*Requirements*:
Copy out these lines with nothing changed.

*Word and element location data*:

━━━━

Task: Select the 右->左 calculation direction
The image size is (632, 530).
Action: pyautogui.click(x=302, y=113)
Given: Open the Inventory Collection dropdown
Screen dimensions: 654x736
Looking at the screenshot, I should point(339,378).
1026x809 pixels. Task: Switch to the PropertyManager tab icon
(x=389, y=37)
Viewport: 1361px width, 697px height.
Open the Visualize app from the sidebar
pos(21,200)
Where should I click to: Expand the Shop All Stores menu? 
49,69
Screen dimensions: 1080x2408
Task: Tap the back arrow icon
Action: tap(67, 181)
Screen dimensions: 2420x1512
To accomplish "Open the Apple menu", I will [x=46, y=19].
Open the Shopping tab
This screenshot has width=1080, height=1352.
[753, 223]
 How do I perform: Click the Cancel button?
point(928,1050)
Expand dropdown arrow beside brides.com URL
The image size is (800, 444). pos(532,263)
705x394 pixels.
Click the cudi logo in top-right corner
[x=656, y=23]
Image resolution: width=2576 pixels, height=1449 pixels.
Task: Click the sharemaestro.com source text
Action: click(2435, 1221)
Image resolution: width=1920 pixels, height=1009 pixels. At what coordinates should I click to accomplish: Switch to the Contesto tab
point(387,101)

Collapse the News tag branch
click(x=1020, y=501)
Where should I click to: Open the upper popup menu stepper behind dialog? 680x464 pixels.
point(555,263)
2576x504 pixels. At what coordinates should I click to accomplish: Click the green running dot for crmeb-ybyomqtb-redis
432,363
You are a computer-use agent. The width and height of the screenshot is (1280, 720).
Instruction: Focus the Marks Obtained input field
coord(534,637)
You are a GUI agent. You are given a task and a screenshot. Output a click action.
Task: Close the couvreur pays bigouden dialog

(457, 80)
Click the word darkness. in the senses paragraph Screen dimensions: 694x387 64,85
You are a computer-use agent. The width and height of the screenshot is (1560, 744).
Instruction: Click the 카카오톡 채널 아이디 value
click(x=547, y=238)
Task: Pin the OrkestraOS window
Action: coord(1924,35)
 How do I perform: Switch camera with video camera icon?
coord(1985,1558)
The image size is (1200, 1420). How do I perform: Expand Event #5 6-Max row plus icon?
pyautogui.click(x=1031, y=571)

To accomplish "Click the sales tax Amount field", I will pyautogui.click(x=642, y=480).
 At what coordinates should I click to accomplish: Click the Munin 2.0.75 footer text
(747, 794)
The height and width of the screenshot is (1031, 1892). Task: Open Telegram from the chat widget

━━━━

*Task result*:
Task: Select the 右->左 calculation direction
The image size is (632, 530).
Action: pyautogui.click(x=302, y=113)
Given: Open the Inventory Collection dropdown
Screen dimensions: 654x736
Looking at the screenshot, I should point(339,378).
1026x809 pixels. Task: Switch to the PropertyManager tab icon
(x=389, y=37)
Viewport: 1361px width, 697px height.
Open the Visualize app from the sidebar
pos(21,200)
Where should I click to: Expand the Shop All Stores menu? 
49,69
Screen dimensions: 1080x2408
Task: Tap the back arrow icon
Action: tap(67, 181)
Screen dimensions: 2420x1512
To accomplish "Open the Apple menu", I will [x=46, y=19].
Open the Shopping tab
This screenshot has width=1080, height=1352.
[753, 223]
 How do I perform: Click the Cancel button?
point(928,1050)
Expand dropdown arrow beside brides.com URL
The image size is (800, 444). pos(532,263)
705x394 pixels.
Click the cudi logo in top-right corner
[x=656, y=23]
Image resolution: width=2576 pixels, height=1449 pixels.
Task: Click the sharemaestro.com source text
Action: click(2435, 1221)
Image resolution: width=1920 pixels, height=1009 pixels. At what coordinates should I click to accomplish: Switch to the Contesto tab
point(387,101)

Collapse the News tag branch
click(x=1020, y=501)
Where should I click to: Open the upper popup menu stepper behind dialog? 680x464 pixels.
point(555,263)
2576x504 pixels. At what coordinates should I click to accomplish: Click the green running dot for crmeb-ybyomqtb-redis
432,363
You are a computer-use agent. The width and height of the screenshot is (1280, 720).
Instruction: Focus the Marks Obtained input field
coord(534,637)
You are a GUI agent. You are given a task and a screenshot. Output a click action.
Task: Close the couvreur pays bigouden dialog

(457, 80)
Click the word darkness. in the senses paragraph Screen dimensions: 694x387 64,85
You are a computer-use agent. The width and height of the screenshot is (1560, 744).
Instruction: Click the 카카오톡 채널 아이디 value
click(x=547, y=238)
Task: Pin the OrkestraOS window
Action: coord(1924,35)
 How do I perform: Switch camera with video camera icon?
coord(1985,1558)
The image size is (1200, 1420). How do I perform: Expand Event #5 6-Max row plus icon?
pyautogui.click(x=1031, y=571)

To accomplish "Click the sales tax Amount field", I will pyautogui.click(x=642, y=480).
 At what coordinates should I click to accomplish: Click the Munin 2.0.75 footer text
(747, 794)
The height and width of the screenshot is (1031, 1892). Task: Open Telegram from the chat widget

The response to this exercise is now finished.